XVII. yüzyılın ilk yarısından başlayarak, eski
nesrin en kuvvetli üstadı sıfatı ile şöhreti yüzyıllarca süren Nergisî, söz
güzelliğini sadelikte değil, aşırı sanatlı ifadede aradı. Nesirlerinde,
zamanına kadar kullanılmamış veya çok az kullanılmış; bilinmeyen, alışılmamış
Arapça ve Farsça kelimeleri kullanmayı bir hüner saymıştı. Nesri erişilmez bir
örnek olarak tanınıp, yüzyıllar boyunca taklide çalışılmış olan Nergisî,
Tanzimat’tan sonra girilen yeni edebiyat döneminde, üslûbunun doğal olmayışı ve
Acem taklitçiliği yüzünden şiddetle eleştirilmiştir. Böyle olmakla birlikte,
eserlerinin giriş bölümleri ile nesirlerinde gösterdiği sanatlı ve külfetli
söyleyişe karşılık, hikâyelerinde yer yer daha anlaşılır bir ifade kullandı.
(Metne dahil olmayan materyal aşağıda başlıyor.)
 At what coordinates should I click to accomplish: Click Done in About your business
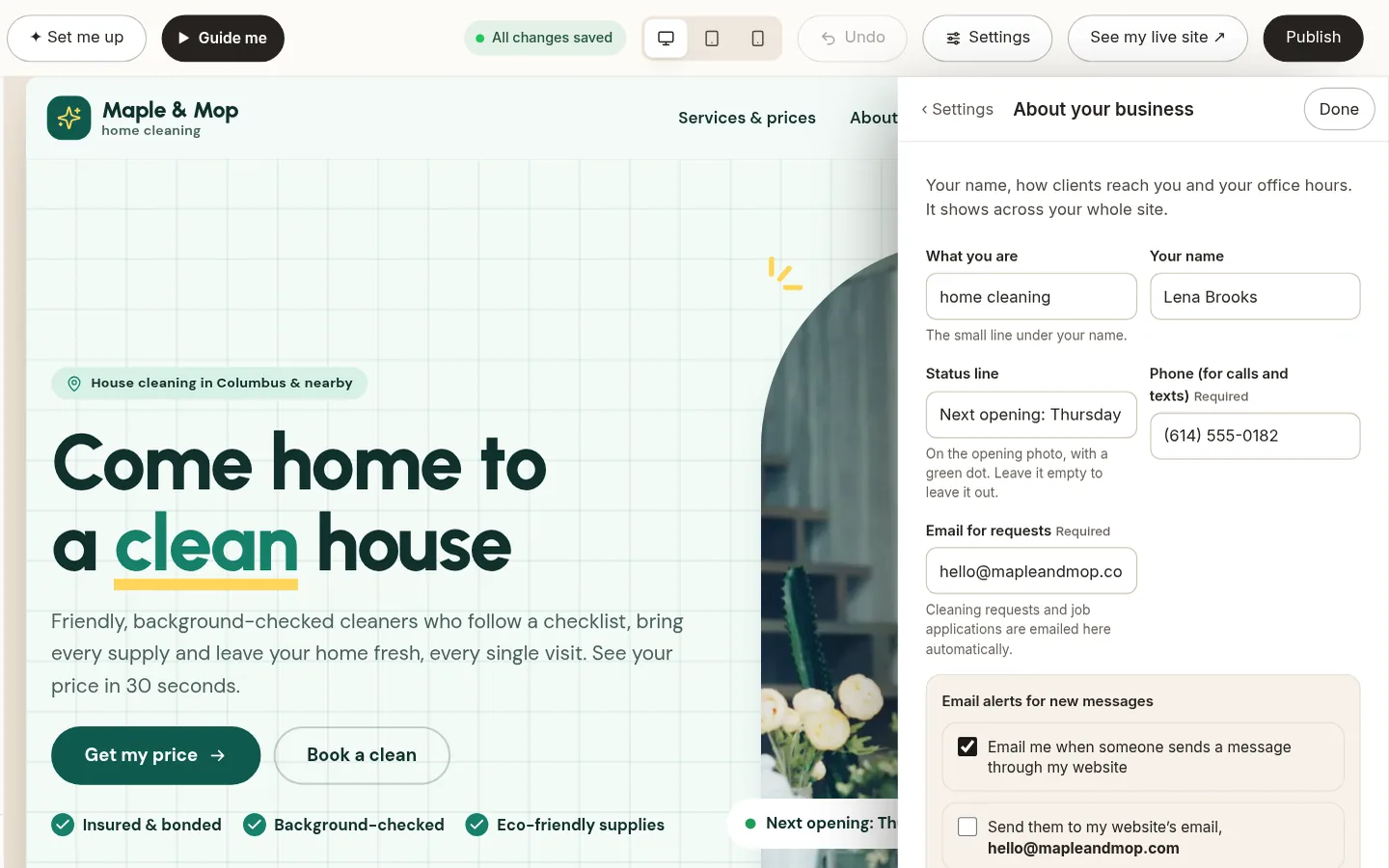coord(1339,109)
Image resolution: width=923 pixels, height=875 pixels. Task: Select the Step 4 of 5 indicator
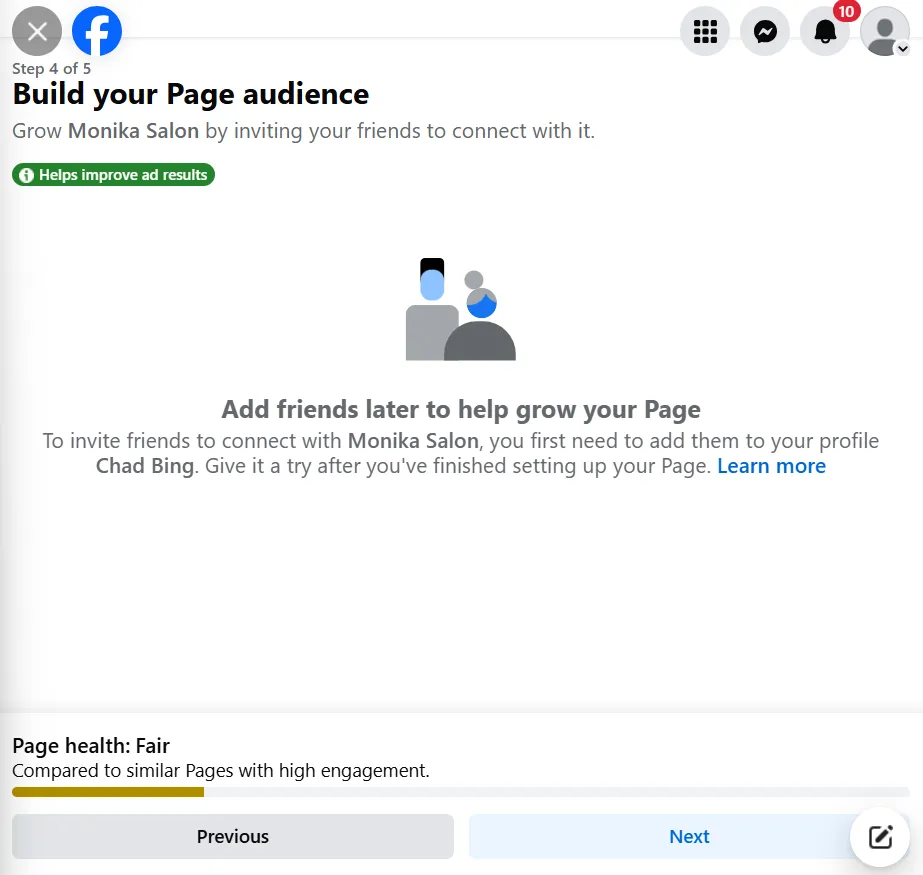coord(52,67)
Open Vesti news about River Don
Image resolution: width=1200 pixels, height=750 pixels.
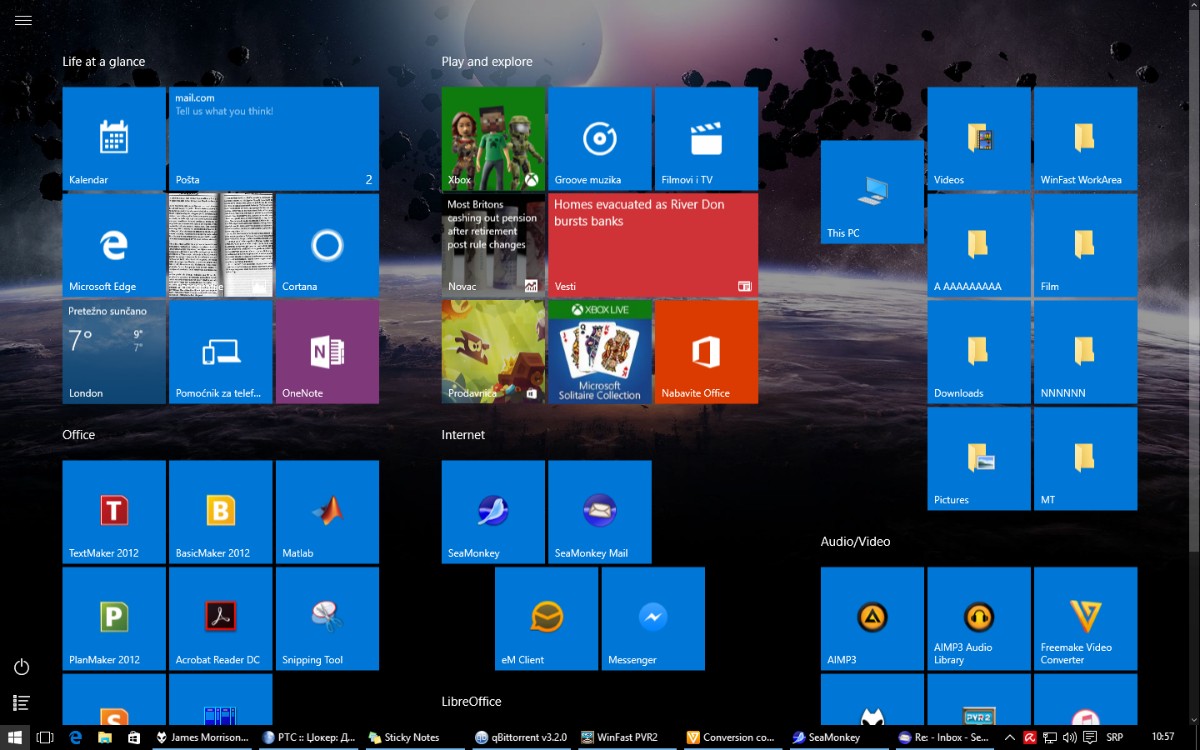[x=653, y=245]
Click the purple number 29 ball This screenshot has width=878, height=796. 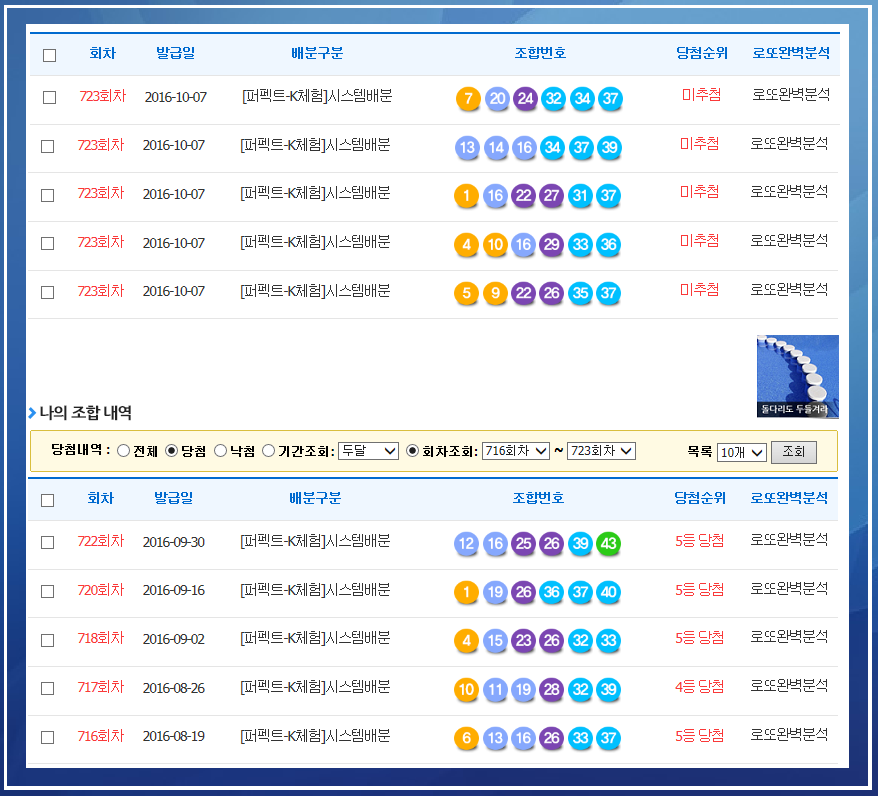(551, 245)
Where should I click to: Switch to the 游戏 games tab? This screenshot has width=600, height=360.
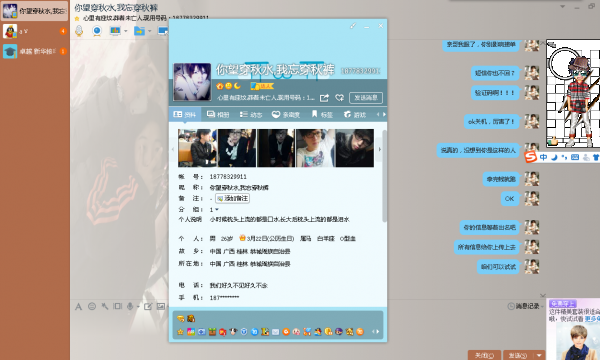coord(355,114)
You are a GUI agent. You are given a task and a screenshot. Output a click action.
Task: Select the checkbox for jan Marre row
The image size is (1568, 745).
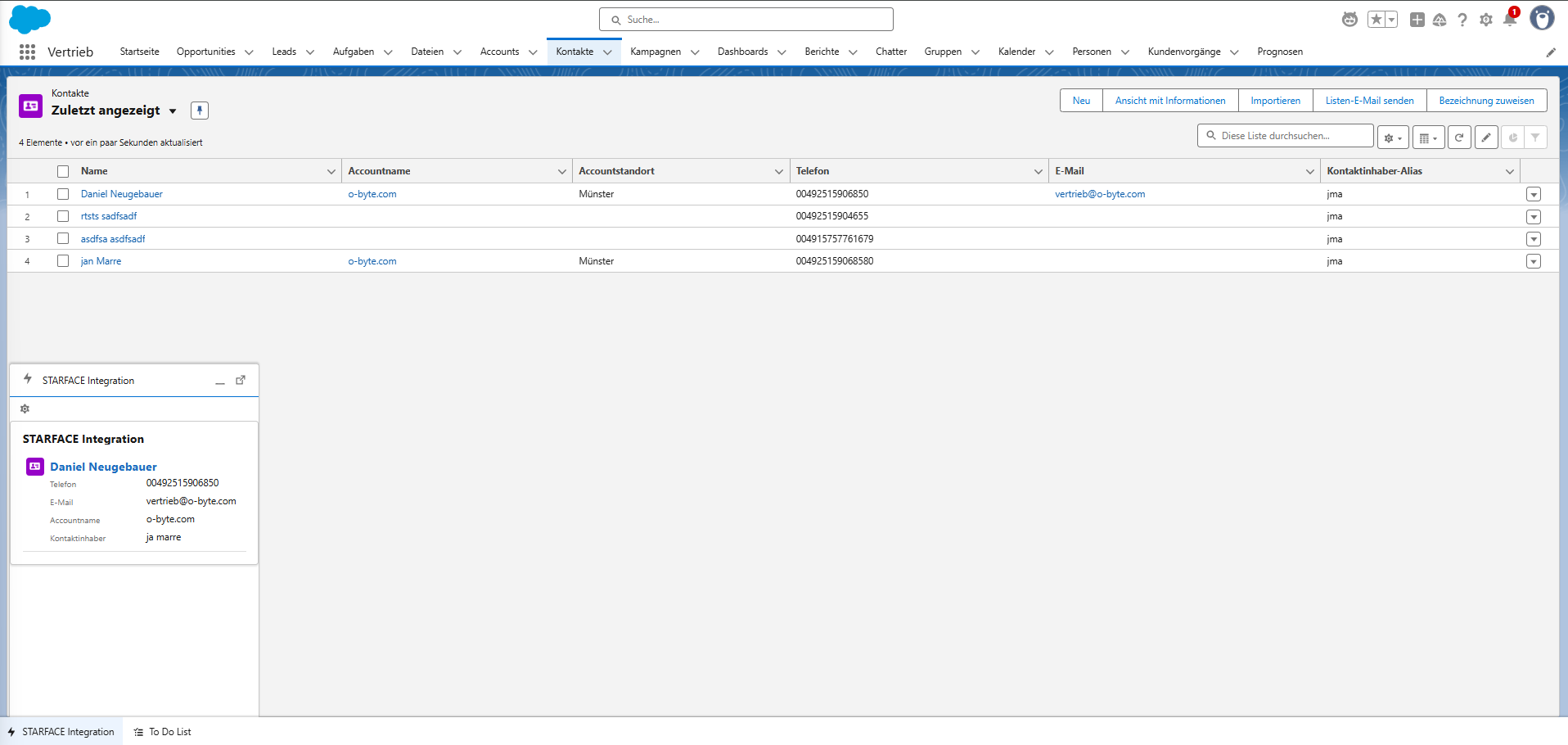click(63, 261)
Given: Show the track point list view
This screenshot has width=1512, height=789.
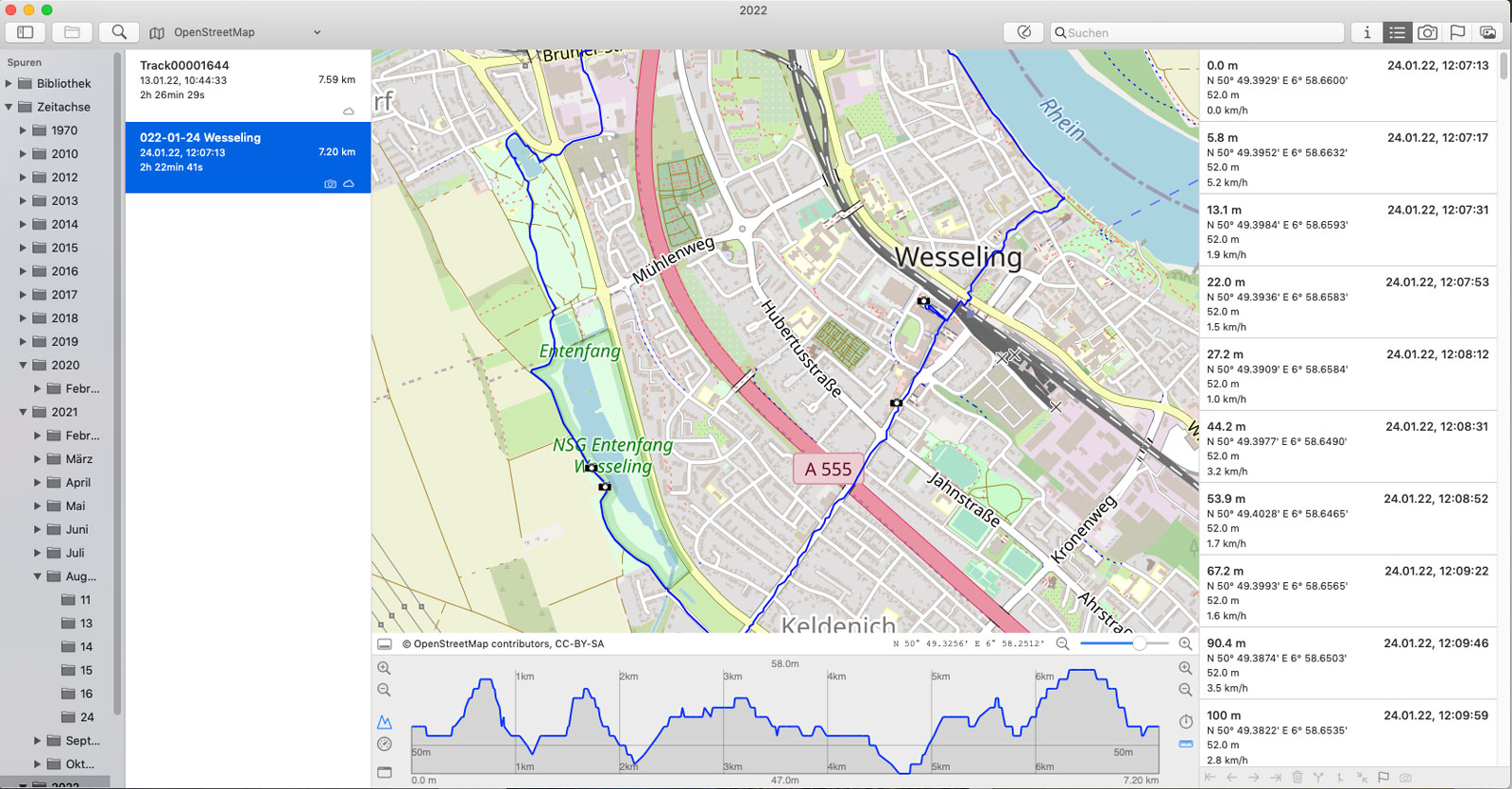Looking at the screenshot, I should (1397, 32).
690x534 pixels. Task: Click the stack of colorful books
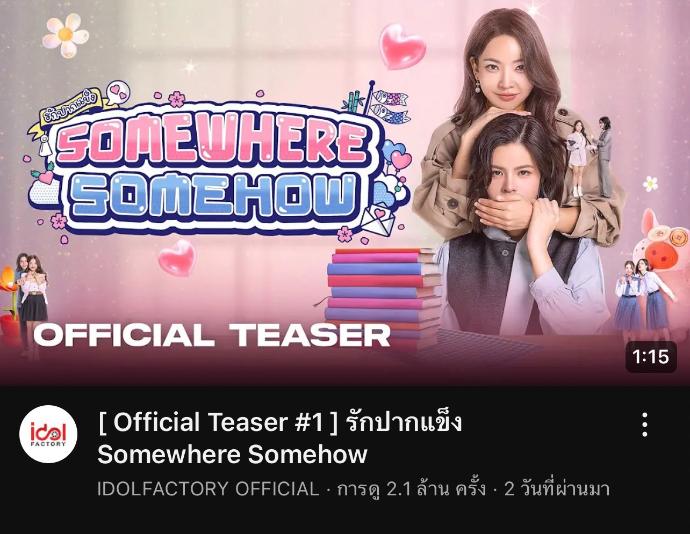[x=381, y=297]
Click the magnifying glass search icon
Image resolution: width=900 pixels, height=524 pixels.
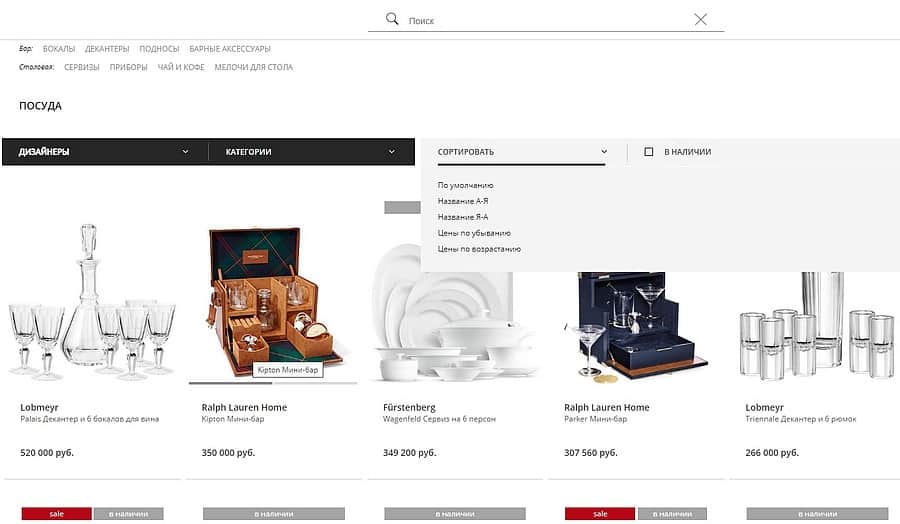click(392, 19)
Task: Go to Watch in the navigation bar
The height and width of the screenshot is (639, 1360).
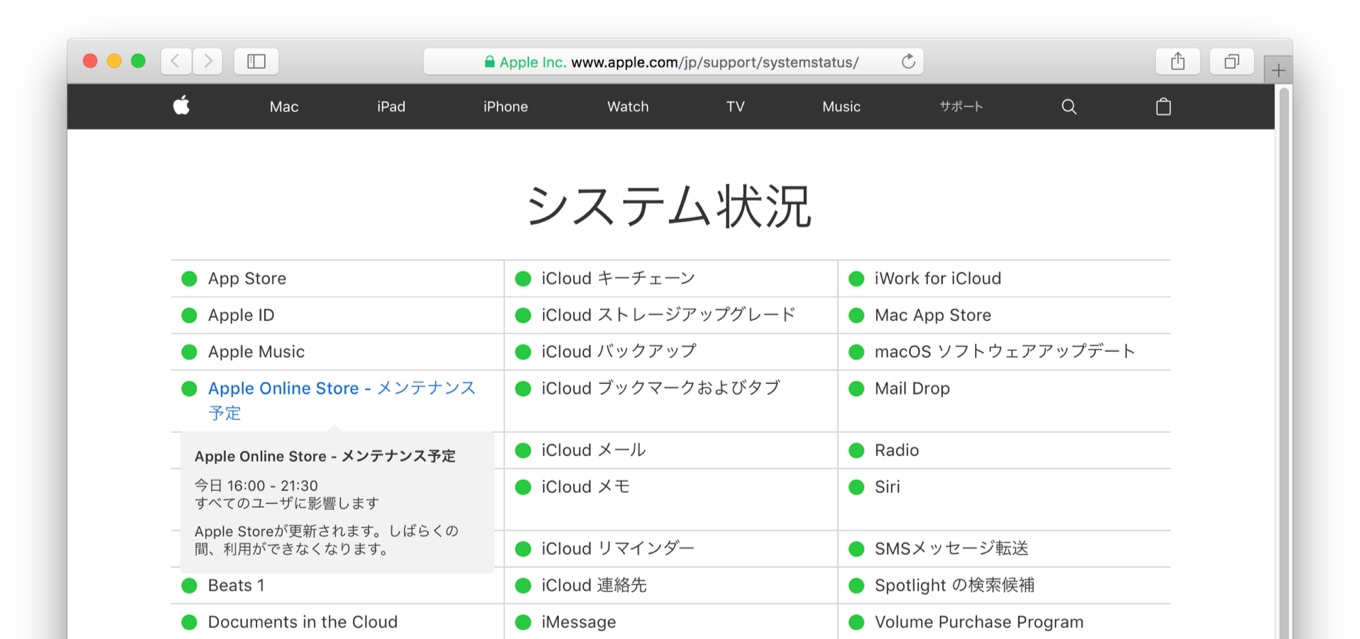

Nergisi, güzel ifade imkânlarına sahip olduğu halde,
Türk dilinde o zamana kadar Gülistan düzeyinde bir eserin mevcut
olmamasından üzüntü duymuş, bu düşünceyle yeni bir tarz geliştirme gayretine
girmişti. Nergisî, klâsik edebiyatlardan eser ve konu seçme yolunda da ciddî
bir zevk sahibiydi. Meşakk ul-Uşşâk'ta, o zamana kadar işlenmemiş bir
alanda eser vermek istediğini söyler. Nihalistân ile de, Türkçede,
edebiyata başladığından beri arzusu olan Gülistan ve Baharistân'a
bir nazire yazmak istediğini de söyler. Mesnevi beşlisinde (hamse) efsanevî ve
olağanüstü maceralar ya da soyut olaylar yerine, yaşadığı çevreden aldığı
gerçek konulara yer vermesi, Nergisî'ye eski hikâye ve mesnevi yazarları
arasında ayrı bir yer sağlar. Nergisî bununla da kalmayarak, bizzat kendi
maceralarını da hikâyelerine konu eder.
Aynı zamanda şiir söyleyen ve şiirlerini nesirlerine
göre daha sâde bir dille söyleyen Nergisî'nin şâir olarak şöhreti nesirdeki
kadar geniş ve devamlı olmadı. Nergisî hattat olarak da ünlüdür.
ESERLERİ:
1- Hamse (a- El-Kavl ül-Müselleme
fi-gazavat il-Meseleme: Muhyiddın ibn ül-Arâbî'den aktarma. Emevî komutanı
Mesleme'nin Bizanslılara karşı yaptığı savaşlarla İstanbul'un 5. kuşatmasını
anlatır. b- Kânun ur-Reşâd: İran hükümdarı Hudâbende Şah için yazılmış Ahlâk
us-Sultân adlı eserden IV. Murad namına, Osmanlı tarihinden kendisinin de
tanık olduğu bazı olayları katarak, aktarılmış siyasetname. c- Meşâkk
ul-Uşşâk: Nergisî'nin on aşk hikâyesini anlattığı bir eserdir. Hikâyelerin
ikisinin konusu Aşık Çelebi tezkiresinden alınmıştır. ç- İksîr-i Saadet:
Gazzâlî'nin Kimyâ-yı Saadet adlı eserinin "Rükn-i muâmmel"
faslının Türkçe çevirisi. d- Nihalistân: Aşk hikâyeleri ve ahlâk'a,
tövbeye dâir yirmi beş hikâye ve muhtelif fıkralar).
2- Münşeat (Uzun bir mukaddime ile elliden
fazla parça ihtiva eder. Zamanın değişik rütbedeki büyüklerine nasıl mektup
yazılacağı, nasıl hitap edileceği ya da ne gibi sözler kullanılarak onların
hangi adaba göre tebrik edileceği konusunda örnek yazılar).
3- Horos-nâme (Mensur küçük bir hayvan
hikâyesi).
4- El-Vasl ül-Kâmil fi-Ahvâl ül~ Vezir il-Adil
(Budin valisi Murtaza Paşa'nın Macaristan savaşları).
HAKKINDA: Ömer Faruk Akün / İslâm Ansiklopedisi (1971), Riyazi / Tezkire (Üniversite Kütüphanesi, No: 4098), Kaf-zâde Faizi / Zübdet ül-Es'âr (Nuruosmaniye Kütüphanesi, No: 3722), Ş.B. Nergisi (Yeni Mecmua, sayı: 15-19, 1917), İ. Necmi / Târih-i Edebiyat Dersleri (1919), Âsım / Zeyl-i Zübdetü'l-Eş'âr (Üniversite Kütüphanesi, No: 2401-2406), Büyük Türk Klâsikleri (c.5, 2004).